* **Problems to solve**
(a) In the passage on order modifiers, what makes an omitted modifier cheapest to catch?
(b) Please sum up the passage on order modifiers in two sentences.

* **Selected text**
-=-=-
That is the trick behind a clean 95 percent. If the system gets the base item right almost every time and slips on one modifier in twenty, the order-level number still looks great, while the modifier-level number, the one your line cooks and your refund log actually feel, is meaningfully lower. The pages that currently rank for this topic quote numbers as high as 99 percent and describe modifiers as something the model simply hears and captures. Hearing is not the hard part.

The hard part is that a missed modifier is not symmetric with a missed item. Get the base wrong and the customer usually catches it on pickup. Get a modifier wrong and the food looks right, leaves the kitchen, and the failure surfaces at the worst possible moment: a remake when you are slammed, a refund, a one-star review, or a peanut on a plate that was supposed to have none.

The four ways a modifier goes wrong

Modifier failures are not all the same bug, and they do not all have the same fix. Sorting them is the first step to auditing any vendor honestly.

1. Omitted

The caller said it, the system dropped it. The ticket prints without the no-onion. Cheapest to catch if the agent reads the order back, which is why a verbatim confirmation step matters more than it sounds.

2. Invented

The system adds a modifier nobody asked for, usually by pattern-matching to a common combo. The customer paid for and receives something they did not order. This is the failure mode that a constrained, no-fabrication design exists to kill.
-=-=-
* **Recorded data**
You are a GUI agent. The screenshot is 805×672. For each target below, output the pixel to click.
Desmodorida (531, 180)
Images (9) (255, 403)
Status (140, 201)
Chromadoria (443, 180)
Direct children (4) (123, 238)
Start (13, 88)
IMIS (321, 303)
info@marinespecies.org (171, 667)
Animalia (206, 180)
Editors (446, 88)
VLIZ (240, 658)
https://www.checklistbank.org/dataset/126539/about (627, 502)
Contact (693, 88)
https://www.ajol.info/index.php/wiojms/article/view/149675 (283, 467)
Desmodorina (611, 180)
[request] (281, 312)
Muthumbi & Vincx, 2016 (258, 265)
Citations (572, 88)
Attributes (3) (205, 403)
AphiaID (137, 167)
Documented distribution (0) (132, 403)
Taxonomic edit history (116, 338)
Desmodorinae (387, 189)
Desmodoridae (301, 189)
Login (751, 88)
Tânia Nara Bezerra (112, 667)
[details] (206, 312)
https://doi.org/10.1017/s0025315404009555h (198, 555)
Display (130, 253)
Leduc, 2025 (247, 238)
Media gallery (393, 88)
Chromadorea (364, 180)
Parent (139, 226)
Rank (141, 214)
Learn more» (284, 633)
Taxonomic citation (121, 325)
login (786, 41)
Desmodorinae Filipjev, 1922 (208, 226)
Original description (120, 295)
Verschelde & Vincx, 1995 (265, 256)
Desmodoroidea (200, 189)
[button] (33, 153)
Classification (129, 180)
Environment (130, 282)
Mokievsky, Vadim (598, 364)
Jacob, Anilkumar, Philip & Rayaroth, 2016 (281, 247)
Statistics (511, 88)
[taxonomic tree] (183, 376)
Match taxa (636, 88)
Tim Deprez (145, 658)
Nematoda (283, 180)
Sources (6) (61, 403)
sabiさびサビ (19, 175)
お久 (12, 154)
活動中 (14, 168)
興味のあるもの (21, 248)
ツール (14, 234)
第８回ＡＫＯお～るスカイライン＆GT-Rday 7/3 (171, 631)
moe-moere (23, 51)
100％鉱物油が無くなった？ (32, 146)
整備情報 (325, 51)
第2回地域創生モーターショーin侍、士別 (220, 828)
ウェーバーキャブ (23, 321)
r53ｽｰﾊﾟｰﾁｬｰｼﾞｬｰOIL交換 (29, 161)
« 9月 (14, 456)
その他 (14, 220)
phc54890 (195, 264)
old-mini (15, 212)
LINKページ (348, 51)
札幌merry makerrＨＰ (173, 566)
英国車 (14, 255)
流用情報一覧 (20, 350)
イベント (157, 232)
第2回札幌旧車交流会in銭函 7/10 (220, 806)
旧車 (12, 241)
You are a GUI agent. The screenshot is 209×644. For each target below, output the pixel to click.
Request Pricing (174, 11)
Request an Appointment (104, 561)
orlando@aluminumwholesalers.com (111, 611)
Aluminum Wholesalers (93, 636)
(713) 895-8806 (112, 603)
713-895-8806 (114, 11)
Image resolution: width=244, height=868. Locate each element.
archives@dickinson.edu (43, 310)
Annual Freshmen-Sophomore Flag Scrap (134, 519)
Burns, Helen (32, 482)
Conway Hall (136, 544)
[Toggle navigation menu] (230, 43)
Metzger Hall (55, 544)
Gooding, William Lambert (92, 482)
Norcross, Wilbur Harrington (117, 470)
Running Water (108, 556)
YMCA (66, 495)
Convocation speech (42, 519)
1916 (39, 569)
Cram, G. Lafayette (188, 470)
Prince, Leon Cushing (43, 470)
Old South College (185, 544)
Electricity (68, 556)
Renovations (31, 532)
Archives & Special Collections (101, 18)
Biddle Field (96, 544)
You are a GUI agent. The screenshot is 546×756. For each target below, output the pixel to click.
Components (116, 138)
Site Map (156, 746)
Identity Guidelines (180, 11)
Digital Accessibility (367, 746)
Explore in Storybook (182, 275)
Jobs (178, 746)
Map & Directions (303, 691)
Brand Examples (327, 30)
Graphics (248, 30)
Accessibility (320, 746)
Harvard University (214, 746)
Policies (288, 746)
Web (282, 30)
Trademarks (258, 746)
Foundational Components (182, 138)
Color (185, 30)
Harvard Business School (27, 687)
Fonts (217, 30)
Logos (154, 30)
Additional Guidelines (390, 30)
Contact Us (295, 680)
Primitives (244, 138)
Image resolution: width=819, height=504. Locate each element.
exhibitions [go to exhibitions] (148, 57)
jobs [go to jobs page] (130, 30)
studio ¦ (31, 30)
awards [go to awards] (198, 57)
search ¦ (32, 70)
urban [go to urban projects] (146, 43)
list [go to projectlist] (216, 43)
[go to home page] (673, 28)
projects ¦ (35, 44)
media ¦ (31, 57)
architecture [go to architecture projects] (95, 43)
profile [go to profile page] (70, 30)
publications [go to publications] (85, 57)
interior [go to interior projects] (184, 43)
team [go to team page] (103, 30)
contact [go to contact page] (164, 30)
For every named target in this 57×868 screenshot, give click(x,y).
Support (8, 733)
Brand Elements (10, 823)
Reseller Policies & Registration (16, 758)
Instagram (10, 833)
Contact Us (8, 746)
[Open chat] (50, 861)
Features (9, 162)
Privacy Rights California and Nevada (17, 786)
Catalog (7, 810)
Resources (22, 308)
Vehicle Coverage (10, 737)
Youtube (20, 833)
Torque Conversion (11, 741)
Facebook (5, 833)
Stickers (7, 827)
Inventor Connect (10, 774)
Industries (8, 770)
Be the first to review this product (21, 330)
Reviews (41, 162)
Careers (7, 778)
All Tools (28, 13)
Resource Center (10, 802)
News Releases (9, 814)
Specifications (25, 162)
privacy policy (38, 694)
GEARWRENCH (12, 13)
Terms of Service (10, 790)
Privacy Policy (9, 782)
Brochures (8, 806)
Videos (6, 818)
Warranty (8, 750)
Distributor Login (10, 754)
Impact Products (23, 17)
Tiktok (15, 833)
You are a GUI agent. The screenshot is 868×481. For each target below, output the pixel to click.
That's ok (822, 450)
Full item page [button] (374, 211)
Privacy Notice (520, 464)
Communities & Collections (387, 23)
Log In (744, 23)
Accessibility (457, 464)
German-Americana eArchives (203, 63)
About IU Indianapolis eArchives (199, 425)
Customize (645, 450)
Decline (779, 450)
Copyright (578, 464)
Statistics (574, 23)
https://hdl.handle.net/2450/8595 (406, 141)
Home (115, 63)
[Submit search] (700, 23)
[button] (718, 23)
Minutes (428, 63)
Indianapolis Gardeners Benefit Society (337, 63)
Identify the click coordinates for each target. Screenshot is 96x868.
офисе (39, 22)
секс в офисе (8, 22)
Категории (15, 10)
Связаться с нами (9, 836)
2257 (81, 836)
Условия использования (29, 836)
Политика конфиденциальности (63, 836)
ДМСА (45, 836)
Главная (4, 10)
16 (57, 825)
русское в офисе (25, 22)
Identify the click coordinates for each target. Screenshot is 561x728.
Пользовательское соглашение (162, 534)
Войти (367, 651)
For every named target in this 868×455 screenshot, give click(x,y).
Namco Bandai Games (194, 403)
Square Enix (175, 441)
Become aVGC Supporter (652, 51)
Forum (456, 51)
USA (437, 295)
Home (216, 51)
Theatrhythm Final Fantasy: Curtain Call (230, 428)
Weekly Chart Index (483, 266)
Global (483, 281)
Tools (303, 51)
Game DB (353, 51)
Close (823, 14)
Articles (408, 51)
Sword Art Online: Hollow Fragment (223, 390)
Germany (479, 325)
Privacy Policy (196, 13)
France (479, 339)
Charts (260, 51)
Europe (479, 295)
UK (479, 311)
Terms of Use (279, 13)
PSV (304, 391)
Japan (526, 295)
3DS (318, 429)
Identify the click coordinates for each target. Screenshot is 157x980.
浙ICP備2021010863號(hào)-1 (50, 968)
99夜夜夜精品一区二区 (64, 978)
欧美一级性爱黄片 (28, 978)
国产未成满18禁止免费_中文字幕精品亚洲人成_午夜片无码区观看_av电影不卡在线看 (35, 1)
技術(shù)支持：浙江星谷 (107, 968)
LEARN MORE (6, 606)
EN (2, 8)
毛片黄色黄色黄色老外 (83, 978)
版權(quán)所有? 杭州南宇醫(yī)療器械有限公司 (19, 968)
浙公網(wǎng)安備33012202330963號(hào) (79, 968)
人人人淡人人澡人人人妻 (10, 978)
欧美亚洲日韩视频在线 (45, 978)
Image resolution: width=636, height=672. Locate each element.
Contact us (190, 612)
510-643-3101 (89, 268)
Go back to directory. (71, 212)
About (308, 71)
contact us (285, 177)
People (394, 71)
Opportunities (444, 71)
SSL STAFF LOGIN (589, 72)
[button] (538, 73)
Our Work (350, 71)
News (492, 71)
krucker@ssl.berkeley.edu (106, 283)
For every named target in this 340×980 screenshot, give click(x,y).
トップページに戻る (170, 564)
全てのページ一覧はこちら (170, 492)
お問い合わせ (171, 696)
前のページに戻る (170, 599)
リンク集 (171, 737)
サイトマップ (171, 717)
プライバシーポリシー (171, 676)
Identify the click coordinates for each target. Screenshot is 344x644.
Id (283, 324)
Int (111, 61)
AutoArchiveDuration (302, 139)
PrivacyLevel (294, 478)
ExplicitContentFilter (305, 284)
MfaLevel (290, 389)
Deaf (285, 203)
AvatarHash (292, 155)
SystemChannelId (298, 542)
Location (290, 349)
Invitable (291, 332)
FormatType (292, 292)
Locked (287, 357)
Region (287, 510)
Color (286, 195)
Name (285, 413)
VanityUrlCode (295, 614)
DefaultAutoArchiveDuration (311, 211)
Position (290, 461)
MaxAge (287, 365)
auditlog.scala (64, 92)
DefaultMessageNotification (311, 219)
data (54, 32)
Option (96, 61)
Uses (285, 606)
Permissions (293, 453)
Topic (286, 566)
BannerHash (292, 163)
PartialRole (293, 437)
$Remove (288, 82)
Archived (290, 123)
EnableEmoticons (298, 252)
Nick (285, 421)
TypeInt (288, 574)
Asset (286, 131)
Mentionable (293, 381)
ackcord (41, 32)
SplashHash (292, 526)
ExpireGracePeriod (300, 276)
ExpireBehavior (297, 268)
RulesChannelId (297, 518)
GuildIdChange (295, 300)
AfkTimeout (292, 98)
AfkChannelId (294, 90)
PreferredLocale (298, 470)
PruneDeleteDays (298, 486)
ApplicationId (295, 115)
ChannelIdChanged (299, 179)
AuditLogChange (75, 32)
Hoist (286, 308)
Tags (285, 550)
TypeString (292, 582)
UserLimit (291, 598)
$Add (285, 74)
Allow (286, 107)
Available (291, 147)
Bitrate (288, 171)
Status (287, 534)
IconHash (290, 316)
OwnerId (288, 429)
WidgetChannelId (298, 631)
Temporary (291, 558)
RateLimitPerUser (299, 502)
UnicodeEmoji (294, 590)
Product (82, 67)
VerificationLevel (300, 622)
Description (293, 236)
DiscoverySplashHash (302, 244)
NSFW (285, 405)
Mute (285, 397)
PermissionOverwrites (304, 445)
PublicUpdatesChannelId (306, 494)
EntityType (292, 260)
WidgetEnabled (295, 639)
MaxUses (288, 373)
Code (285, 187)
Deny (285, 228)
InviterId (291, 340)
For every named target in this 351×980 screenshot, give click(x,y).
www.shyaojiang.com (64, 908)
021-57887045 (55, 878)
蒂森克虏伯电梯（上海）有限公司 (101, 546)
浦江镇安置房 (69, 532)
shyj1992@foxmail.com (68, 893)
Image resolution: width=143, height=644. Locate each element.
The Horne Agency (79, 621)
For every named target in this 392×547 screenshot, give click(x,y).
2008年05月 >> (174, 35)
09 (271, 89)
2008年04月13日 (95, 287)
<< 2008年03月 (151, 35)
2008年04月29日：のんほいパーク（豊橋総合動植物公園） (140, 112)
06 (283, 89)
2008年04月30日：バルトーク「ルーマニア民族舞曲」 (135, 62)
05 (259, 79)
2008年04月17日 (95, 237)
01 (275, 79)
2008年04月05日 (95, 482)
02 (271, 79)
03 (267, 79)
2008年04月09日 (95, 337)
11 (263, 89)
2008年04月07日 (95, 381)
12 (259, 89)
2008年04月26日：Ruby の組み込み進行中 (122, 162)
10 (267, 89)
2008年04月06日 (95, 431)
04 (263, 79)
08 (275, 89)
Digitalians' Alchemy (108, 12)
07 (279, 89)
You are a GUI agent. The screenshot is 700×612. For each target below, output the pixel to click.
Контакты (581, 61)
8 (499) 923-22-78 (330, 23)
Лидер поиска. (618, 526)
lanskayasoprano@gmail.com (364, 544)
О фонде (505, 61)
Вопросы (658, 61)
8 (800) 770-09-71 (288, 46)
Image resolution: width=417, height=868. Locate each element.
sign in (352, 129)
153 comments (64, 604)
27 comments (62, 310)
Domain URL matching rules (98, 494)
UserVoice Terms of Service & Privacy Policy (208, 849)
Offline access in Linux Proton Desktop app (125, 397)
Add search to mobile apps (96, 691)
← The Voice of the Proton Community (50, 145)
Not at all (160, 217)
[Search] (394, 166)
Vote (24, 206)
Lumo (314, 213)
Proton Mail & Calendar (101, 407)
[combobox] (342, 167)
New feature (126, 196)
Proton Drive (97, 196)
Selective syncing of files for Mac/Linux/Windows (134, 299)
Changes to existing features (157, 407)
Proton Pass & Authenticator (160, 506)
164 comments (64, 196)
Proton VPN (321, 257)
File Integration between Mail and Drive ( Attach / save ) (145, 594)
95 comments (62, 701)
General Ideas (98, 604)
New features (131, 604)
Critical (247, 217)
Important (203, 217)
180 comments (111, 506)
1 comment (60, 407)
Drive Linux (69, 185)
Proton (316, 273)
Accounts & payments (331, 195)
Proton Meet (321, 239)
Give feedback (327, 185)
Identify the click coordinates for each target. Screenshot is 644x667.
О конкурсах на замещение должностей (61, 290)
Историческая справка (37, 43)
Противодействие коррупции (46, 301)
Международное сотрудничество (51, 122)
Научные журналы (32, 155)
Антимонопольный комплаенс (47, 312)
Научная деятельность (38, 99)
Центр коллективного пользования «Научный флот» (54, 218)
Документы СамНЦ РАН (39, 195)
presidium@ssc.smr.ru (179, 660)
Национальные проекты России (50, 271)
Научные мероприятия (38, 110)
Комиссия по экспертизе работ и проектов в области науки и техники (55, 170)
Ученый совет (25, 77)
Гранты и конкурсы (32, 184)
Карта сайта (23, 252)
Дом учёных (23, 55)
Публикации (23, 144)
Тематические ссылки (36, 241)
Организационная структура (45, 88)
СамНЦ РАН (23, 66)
-=-=-
* **Results of the tasks**
(a) The agent reading the order back to the caller.

(b) A high order-level accuracy figure can hide a meaningfully lower modifier-level figure, and a missed modifier is worse than a missed item because the food looks right and the failure shows up late, as a remake, a refund, a one-star review, or a peanut on a plate meant to have none. Modifier failures are sorted into four kinds with different fixes, beginning with omitted modifiers, which a verbatim read-back helps catch, and invented ones, which a constrained, no-fabrication design is meant to eliminate.